Ganhasse o primeiro prêmio – passagem e estadia de um ano no Japão – eu me empenharia na minha busca zen, talvez até me tornasse mestre, feito só alcançado por um ocidental. Jornalista, redator de publicidade e colecionador de arte, John Toller serviu no exército americano em 1954 no Japão e ficou por lá fazendo traduções. Em 1973, aos 42 anos, raspou a cabeça e entrou para um mosteiro em Kyoto. Alternava meditação e diálogos com tarefas como cortar lenha, cultivar legumes e limpar o chão do templo. Com outros discípulos, embarcou em viagens de mendicância, caminhando no rigor do inverno pela neve com sandálias de palha, esfregando os pés com óleo para prevenir rachaduras e sangramento. Vejam só as delícias de que o destino meu poupou.

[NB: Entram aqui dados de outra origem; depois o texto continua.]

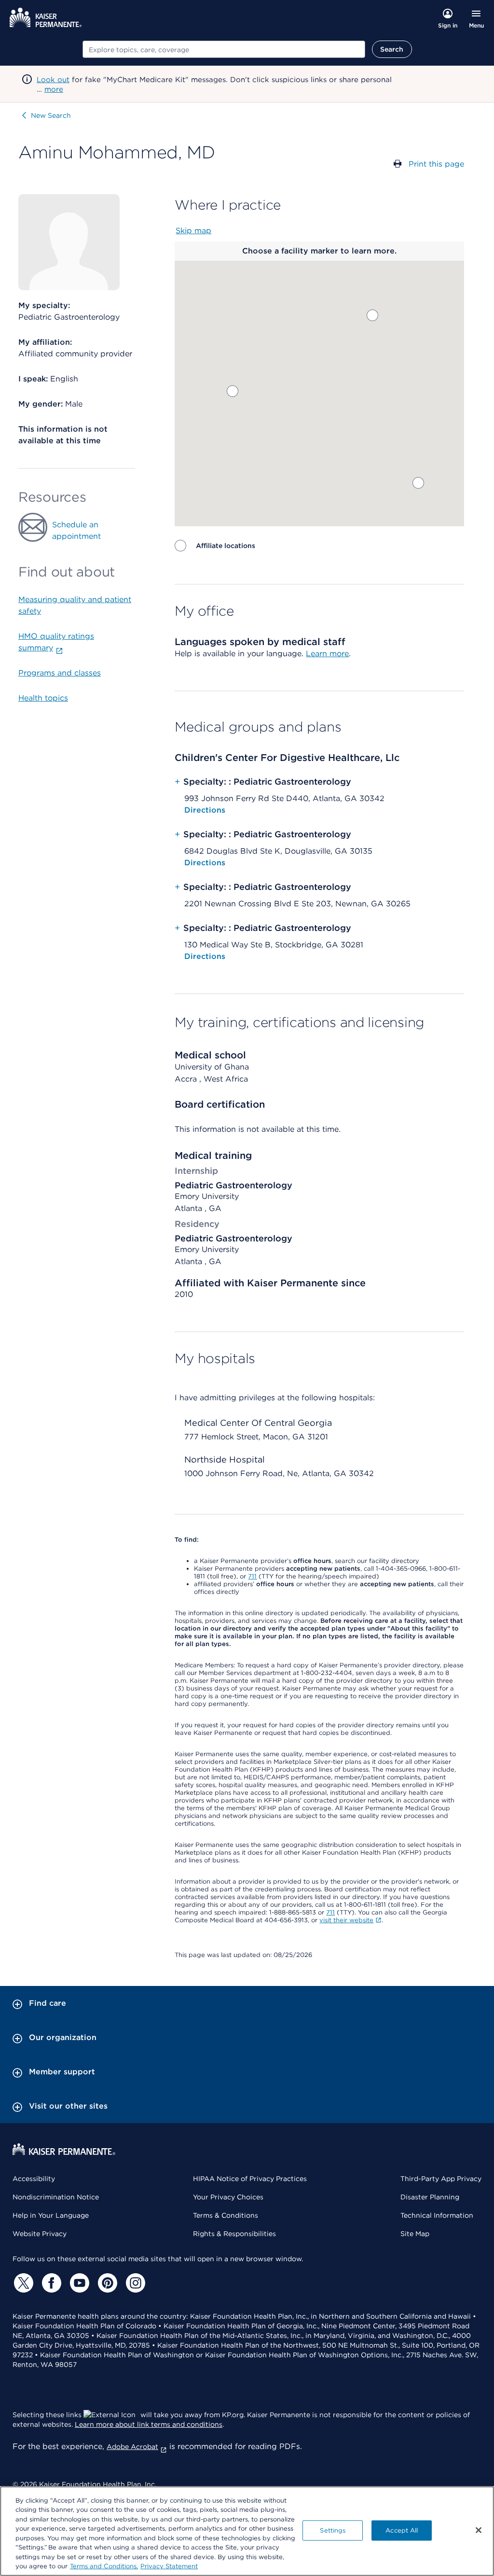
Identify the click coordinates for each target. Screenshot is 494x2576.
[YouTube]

• Uma última vez sofri a Síndrome do Remorso do Dilema Binário. Eu fazia traduções para o serviço de divulgação A Voz da Rússia e, crítico de jazz com vários livros publicados, me convidaram para o Odessa JazzFest, mas, por obra e graça da dupla diabólica Putin-Medevdev, a viagem foi abortada. Lamentei amargamente perder a oportunidade de visitar a monumental e lendária Escadaria de Odessa, onde foi filmada a mais importante cena do cinema: o fuzilamento pelos cossacos do Tzar de populares que iam acolher os marujos do Encouraçado Potemkim. Aquele turbilhão de imagens na fantástica montagem de Serguei Eisenstein, inspirada – como assinalei em meu trabalho sobre a cultura japonesa – no ideograma chinês e na estrutura do haicai.
A idade me ensinou a não chorar pelo leite derramado. Quanto à ideia de reescrever o meu destino, cheguei à conclusão de que a vida de uma pessoa é a combinação daquilo que cai ao acaso no seu caminho com aquilo por que ela mesma corre trás. Como diz o Bardo, “Bem está o que bem acaba.”